#### [Excerpted records]
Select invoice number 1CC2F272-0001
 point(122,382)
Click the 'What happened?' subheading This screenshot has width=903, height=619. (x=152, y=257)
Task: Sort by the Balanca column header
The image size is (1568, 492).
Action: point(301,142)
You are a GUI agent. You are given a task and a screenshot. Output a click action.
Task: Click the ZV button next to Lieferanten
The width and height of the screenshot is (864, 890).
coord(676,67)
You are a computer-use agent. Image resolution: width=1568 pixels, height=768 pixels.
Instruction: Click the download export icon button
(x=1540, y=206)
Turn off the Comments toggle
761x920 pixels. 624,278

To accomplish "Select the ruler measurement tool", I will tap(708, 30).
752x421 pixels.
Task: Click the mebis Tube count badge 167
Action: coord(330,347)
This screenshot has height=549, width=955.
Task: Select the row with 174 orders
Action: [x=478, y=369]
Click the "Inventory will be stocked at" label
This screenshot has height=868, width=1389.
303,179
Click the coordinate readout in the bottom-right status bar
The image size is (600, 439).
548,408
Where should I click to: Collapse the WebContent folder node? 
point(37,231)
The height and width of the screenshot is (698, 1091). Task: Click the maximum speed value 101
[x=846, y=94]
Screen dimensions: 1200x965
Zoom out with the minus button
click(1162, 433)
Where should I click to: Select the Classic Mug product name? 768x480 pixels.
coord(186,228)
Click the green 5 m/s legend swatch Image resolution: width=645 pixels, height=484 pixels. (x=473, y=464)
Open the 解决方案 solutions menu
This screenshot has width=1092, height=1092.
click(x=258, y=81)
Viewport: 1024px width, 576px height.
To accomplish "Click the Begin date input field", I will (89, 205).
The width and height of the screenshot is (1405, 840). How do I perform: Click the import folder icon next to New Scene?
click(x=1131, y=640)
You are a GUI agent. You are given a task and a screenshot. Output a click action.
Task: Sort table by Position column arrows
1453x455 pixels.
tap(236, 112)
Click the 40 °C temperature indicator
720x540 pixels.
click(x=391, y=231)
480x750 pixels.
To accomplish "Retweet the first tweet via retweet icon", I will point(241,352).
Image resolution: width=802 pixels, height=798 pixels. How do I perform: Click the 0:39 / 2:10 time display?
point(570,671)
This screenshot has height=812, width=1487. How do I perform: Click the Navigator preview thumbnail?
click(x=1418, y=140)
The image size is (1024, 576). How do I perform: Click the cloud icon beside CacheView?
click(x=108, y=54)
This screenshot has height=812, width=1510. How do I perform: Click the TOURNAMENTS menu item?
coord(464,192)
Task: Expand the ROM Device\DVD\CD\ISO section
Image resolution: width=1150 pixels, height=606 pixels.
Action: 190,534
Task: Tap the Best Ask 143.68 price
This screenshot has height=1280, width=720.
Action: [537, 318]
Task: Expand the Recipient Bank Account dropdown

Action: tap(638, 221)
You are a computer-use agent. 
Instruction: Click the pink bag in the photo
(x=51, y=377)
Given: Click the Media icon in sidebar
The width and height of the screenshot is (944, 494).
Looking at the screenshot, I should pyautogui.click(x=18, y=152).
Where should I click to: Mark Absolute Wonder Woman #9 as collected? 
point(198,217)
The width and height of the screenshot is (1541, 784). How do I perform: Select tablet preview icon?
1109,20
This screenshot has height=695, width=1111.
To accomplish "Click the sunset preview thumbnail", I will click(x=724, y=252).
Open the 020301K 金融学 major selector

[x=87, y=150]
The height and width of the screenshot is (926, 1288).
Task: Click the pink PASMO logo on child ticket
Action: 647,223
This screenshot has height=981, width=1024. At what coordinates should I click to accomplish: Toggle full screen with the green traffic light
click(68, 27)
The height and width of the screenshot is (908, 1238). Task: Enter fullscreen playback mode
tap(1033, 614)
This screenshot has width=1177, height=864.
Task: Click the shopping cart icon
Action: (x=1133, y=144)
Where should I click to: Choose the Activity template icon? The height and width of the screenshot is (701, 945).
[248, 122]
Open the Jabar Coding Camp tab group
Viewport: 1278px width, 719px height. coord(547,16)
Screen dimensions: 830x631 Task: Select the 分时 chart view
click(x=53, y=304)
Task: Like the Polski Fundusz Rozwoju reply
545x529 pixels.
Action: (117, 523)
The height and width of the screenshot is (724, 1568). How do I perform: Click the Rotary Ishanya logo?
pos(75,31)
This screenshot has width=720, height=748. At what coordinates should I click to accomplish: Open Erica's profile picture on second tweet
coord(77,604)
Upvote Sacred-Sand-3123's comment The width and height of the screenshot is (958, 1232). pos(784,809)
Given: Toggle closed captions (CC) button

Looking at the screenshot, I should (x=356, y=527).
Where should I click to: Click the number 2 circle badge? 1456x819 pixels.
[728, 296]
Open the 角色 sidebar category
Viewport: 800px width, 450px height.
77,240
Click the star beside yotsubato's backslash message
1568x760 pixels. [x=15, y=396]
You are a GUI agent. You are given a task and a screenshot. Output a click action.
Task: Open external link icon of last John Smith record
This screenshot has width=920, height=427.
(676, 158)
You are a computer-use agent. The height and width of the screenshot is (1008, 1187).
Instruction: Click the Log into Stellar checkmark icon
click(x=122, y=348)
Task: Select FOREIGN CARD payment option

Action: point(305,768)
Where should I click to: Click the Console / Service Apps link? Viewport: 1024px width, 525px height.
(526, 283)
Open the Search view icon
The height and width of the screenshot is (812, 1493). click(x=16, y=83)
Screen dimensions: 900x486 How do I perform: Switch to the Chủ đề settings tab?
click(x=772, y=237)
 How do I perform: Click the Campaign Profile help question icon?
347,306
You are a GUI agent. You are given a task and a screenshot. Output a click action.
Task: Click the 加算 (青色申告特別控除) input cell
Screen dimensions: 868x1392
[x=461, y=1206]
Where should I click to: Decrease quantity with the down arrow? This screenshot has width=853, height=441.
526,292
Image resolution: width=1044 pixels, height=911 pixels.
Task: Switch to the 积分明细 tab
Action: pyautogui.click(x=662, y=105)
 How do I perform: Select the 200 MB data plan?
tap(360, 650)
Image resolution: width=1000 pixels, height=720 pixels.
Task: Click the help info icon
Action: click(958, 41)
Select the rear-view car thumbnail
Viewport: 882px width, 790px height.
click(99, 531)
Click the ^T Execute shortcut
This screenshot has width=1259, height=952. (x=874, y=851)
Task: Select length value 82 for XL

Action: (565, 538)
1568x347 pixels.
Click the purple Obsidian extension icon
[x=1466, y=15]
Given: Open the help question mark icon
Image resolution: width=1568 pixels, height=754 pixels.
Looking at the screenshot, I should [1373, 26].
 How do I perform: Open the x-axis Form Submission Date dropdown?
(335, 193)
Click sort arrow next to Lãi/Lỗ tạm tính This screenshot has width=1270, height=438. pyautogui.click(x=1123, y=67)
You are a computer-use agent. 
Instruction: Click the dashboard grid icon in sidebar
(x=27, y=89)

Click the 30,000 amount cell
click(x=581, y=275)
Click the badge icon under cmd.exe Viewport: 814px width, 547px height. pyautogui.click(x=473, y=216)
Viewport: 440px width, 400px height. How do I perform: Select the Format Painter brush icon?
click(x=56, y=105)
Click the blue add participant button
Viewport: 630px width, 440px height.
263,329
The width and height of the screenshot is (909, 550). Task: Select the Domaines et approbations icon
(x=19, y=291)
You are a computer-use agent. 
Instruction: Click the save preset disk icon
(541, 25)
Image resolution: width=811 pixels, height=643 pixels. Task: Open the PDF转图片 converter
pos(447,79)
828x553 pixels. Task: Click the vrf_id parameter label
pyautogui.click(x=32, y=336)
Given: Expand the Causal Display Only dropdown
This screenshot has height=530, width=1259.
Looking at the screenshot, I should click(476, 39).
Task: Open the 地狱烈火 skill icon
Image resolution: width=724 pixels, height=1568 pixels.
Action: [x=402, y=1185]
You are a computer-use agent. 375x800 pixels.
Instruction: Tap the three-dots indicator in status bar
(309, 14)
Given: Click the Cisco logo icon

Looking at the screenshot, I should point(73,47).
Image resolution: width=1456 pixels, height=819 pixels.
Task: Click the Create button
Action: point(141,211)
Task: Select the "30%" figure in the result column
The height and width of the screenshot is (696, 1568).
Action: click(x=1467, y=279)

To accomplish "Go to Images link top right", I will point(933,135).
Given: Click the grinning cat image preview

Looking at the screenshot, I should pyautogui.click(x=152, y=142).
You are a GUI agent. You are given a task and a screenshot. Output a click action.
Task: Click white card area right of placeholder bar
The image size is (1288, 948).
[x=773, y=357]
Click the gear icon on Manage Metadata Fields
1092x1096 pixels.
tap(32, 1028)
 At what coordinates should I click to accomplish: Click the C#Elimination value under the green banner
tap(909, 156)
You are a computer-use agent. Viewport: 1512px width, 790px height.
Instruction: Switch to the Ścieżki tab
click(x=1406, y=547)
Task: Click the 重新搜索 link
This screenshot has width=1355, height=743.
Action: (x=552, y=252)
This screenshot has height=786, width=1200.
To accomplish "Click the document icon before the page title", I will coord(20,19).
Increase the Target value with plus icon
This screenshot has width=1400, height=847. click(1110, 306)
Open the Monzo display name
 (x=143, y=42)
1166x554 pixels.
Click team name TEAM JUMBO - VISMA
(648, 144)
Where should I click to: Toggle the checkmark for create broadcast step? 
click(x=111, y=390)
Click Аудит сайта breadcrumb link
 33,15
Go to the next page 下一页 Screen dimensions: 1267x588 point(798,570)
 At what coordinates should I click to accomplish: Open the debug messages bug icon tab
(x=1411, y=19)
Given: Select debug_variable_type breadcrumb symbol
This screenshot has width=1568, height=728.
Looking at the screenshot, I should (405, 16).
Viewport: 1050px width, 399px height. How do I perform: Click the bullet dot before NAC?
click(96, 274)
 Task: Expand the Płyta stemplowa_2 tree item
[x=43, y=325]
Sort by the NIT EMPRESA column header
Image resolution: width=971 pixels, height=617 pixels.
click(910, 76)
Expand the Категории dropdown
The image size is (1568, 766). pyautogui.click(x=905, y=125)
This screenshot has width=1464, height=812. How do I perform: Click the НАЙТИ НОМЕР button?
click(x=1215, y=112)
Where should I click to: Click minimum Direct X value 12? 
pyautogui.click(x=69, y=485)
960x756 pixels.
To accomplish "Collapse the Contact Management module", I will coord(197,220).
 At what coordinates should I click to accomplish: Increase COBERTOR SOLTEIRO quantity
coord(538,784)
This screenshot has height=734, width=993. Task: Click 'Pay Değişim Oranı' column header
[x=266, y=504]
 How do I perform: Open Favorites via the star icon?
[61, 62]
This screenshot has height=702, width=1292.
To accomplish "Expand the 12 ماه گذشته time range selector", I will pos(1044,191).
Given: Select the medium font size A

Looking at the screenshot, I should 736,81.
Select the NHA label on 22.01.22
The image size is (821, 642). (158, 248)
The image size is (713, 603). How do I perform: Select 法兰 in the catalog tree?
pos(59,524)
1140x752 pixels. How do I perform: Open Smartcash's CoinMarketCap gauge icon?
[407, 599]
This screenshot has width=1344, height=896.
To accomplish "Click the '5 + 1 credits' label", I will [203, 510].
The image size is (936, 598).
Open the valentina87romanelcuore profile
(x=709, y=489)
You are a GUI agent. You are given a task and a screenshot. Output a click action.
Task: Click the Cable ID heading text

#### [Task brief]
Would you copy each line of the records that contains "input"?

#### [Written reply]
To accomplish "Click the Begin date input field", I will (89, 205).
Task: Click the 加算 (青色申告特別控除) input cell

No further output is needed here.